Welcome to a joint show by Joel Hurlburt and Timo Menke

14 December – 4 January

Vernissage 14 December 17-20 Finissage 4 January 17-20

Opening hours

Thursday-Sunday: 13-17
OBS: 20 – 23 December and other dates by appointment

The real world begins, in the modern age… with the invention of an Archimedean point outside the world… by which the natural world is definitively alienated… We may say, then, that the real world begins, paradoxically, to disappear at the very same time as it begins to exist.

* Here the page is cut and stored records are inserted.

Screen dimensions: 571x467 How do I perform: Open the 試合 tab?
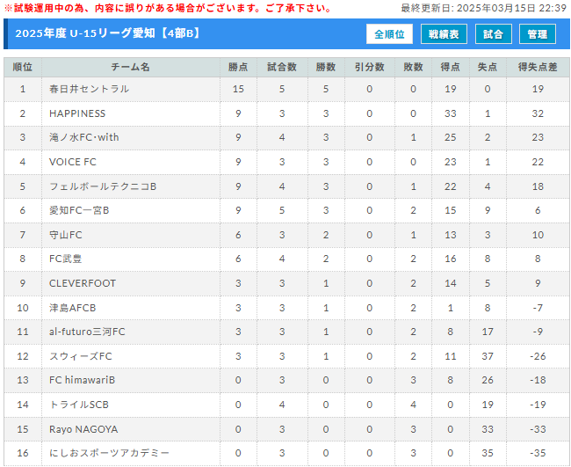tap(494, 34)
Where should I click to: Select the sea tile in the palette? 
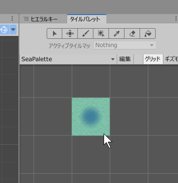pyautogui.click(x=91, y=116)
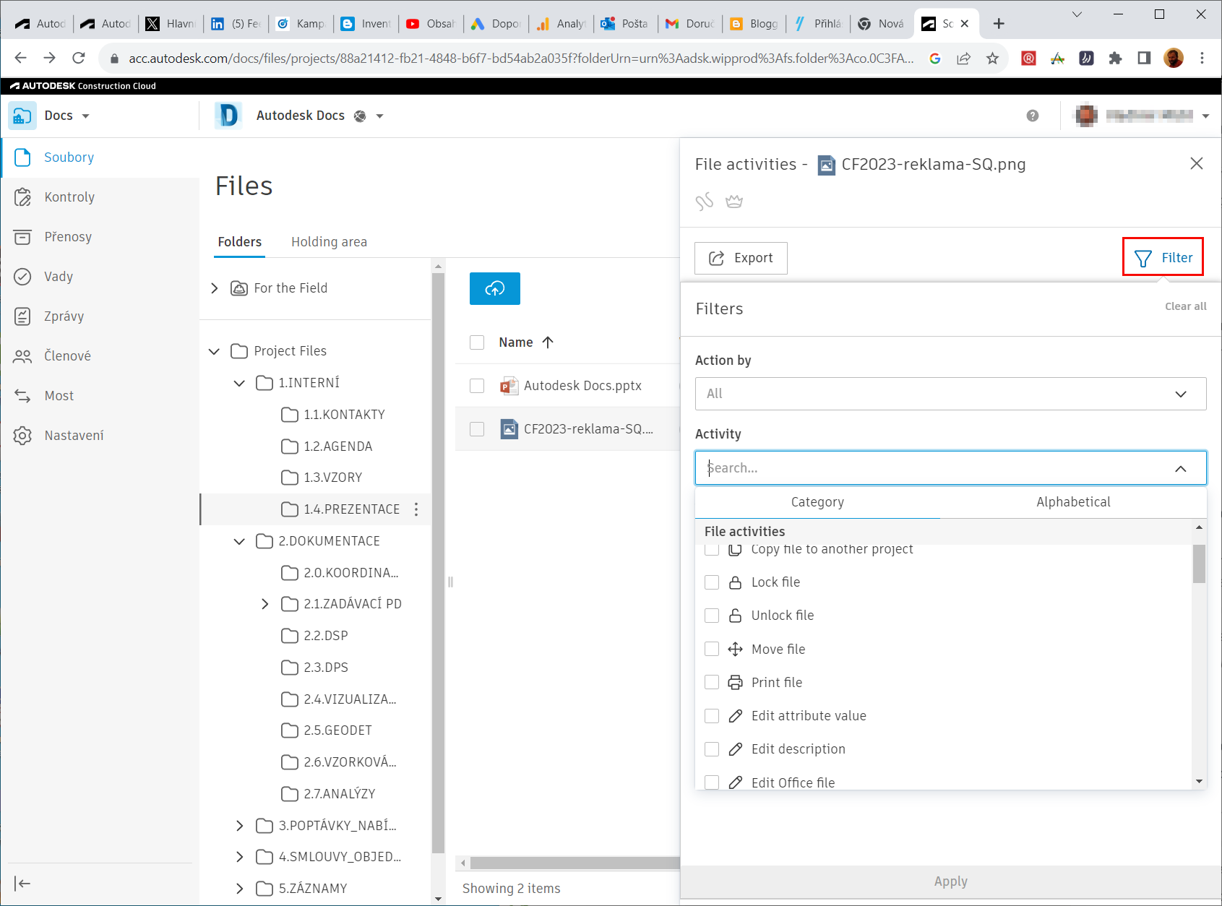Click the Clear all link
1222x906 pixels.
tap(1185, 306)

– Jean Baudrillard, Why Hasn’t Everything Already Disappeared?, Seagull Books, 2009

With darkness so came thickness, or was it the other way round? Inside, outside, within, beyond, infolded and looped, navigation is becoming more important than ever, at the same time it is harder than ever to find one’s position, let alone one’s direction. The historical transformation of cinema into current “social media” flows is connected to a post-cinematic affect with an endless drive for the end, for images of the end, or perhaps for a last image. Can we imagine ourselves beyond the end? Could we be digitally reanimated from the other side of that end? Can we think beyond that dystopian limit? After Earth has turned flat again, with new hard borders to fall off from, screens are instead getting thicker and deeper. Slowed-down moved images rather than moving images, captured in combined 3D and 2D, are set to generate a new thickness – a thick film that is beginning with the end, turning itself inside out, suggesting positions of powerlessness, indifference and sameness, entering a state of being awake and asleep, living and dead, standing and hanging simultaneously. The thick film subjects are in flux somewhere around a dark island. Beyond the scope of vision, which is made up of a theoretically gelatinous island, lays all that is not sight. The standard camera lens, and the resulting flat image offer an acceptable view of that which appears before it; a conical representation of the island; fixed in position, the lens now has a coordinate in a global, even interstellar, matrix. Volumetric Video, the term used for the techniques applied in the production of this exhibition, offers the chance for a second lens to enter and navigate the scene. What is reviled is a vision strafed with blind spots and occlusions, one in which the viewer is lift to navigate a non-space of thick inky black. Outside the island there is only a dark optics with no point of reference, where the lost subject becomes the only objective landmark. A non-space is not a void, not the absence of space; a non-space suggests its own space, and what is outside, or trapped inside, that space. Parallel to any reflection of volume of a scanned surface, to which the system can apply color and texture, is a reflection of occlusion, of absence. Such indecorous rays render to us as darkness, and we have no other means to display such information from outside the visual, they are of a darker optic than we cannot perceive, still, they are there.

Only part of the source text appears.